I'll admit: it's rather difficult to remember all the little things your parents tell you, especially those pesky bits of advice like "Be home by midnight," and "When you're sliding on snow, turn into the slide." But, for some reason, this little tidbit has stuck with me over the past few years, maybe because it was simply something I needed to remember. Whatever the reason, whenever I find a penny now, I'm reminded, given a brief touch, a little prompt, that God is thinking of me, and that he wants me to remember that.

I love finding pennies. I found one today, and, in the midst of chastising myself rather too severely for being late to ward choir practice, it was a comfort to have a small reminder that God does think of me, and that just as He's mindful of my foibles, He's also mindful of my needs, and the good things I do, and that He loves me. It was a timely reminder, and a very good thing to know.

Thursday, December 01, 2005

I'm a poet, and I didn't even...nevermind.

I wrote a poem today for the first time in months. I had forgotten what a satisfying sensation it is to take a phrase, or an idea, and spin it out into something held together with a few choice words. (Well, I guess that's more of an ideal poem-composing situation than actual reality, but you get the picture. *smiles*)

I don't write enough. I know I don't, but more than that, I just haven't been creating enough lately. I've been so focused on the little pleasures of life (like watching a good TV show, or even a really lame TV show, or playing on my laptop, or *gasp* trying to figure out this whole scrapbooking thing). It's so easy to let my time get sucked into doing these things, none of which are bad, but if they make up your entire life, then you really don't have much substance. I guess that's kind of how I've been feeling lately--like my life has no real meat, no soul. It's been a cotton candy existence. Not unpleasant, certainly, and good in small doses, but with very little nutritional value--it melts into nothing the instant it is consumed.

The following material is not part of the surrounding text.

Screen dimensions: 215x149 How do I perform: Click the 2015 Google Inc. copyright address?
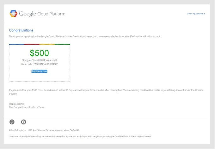pos(44,130)
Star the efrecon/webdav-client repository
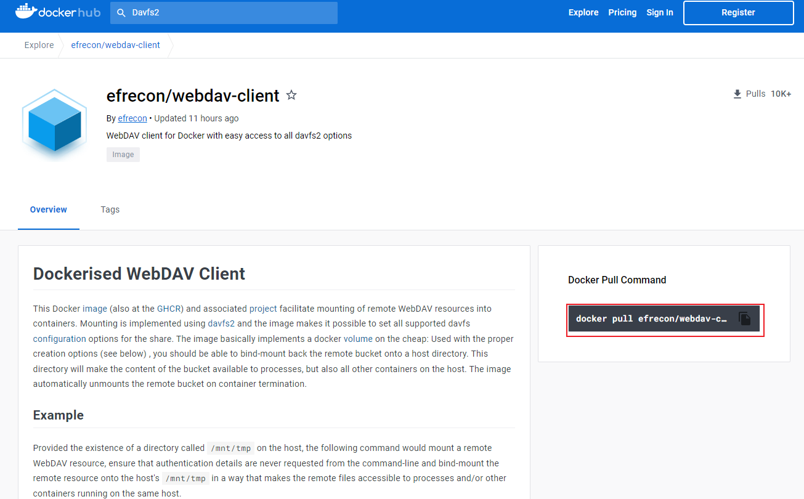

Maybe that's why it was so good to write again--I did it during my lunch break while I was waiting for my chicken parmesan to be cooked. (Gosh, I love that stuff.) I was treating myself to a slightly nicer lunch than usual, since today was payday, and I felt rather rich. (Well, 'slightly rich' might be more accurate.)

Anyway, about a week ago, I had the chance to be one of two attendees at a piano recital my younger sister Joanna was giving. Her senior recital is this Saturday, but she's doing a few warm-up performances to give her a chance to perform her pieces before the main one. While watching her play, I noticed that the reflection of her hands and arms on the surface of the black piano almost looked like a painting, so I wrote down the observation on a program. Today, that observation evolved into a poem. It's not a very good poem, (I'm really not a very good poet), but the mindset that comes with condensing your words into a poetic format is stimulating, to say the least. I was glad I ate chicken parmesan today. Glad, at least, that it gave me a few moments to do some needed creation.